Collected data entries:

=====

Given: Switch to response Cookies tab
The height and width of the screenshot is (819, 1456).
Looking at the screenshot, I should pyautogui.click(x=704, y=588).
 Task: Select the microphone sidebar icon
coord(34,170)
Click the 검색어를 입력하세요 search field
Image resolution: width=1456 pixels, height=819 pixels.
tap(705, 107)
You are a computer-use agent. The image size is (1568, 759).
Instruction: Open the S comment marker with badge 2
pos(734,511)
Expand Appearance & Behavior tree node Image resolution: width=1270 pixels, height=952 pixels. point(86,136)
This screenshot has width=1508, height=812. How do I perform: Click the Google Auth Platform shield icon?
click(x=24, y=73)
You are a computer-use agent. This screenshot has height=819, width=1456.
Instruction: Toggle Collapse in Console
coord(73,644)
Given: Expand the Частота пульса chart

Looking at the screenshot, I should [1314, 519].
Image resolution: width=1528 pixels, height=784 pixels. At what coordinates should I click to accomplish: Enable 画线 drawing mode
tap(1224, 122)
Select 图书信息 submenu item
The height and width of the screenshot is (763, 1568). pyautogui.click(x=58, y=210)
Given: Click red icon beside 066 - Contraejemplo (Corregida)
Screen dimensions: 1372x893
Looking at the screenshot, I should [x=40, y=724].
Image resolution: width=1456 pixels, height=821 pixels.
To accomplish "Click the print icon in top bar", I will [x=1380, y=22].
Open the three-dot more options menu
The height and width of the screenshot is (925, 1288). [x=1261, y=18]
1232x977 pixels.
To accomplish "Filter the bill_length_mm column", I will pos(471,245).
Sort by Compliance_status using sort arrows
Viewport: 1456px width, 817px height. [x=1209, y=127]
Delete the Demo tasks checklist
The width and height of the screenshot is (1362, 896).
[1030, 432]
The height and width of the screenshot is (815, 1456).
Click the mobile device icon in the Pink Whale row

=====

To do:
Above are several records. Count the lines among them that contain "computer" and give only the total.

Response:
2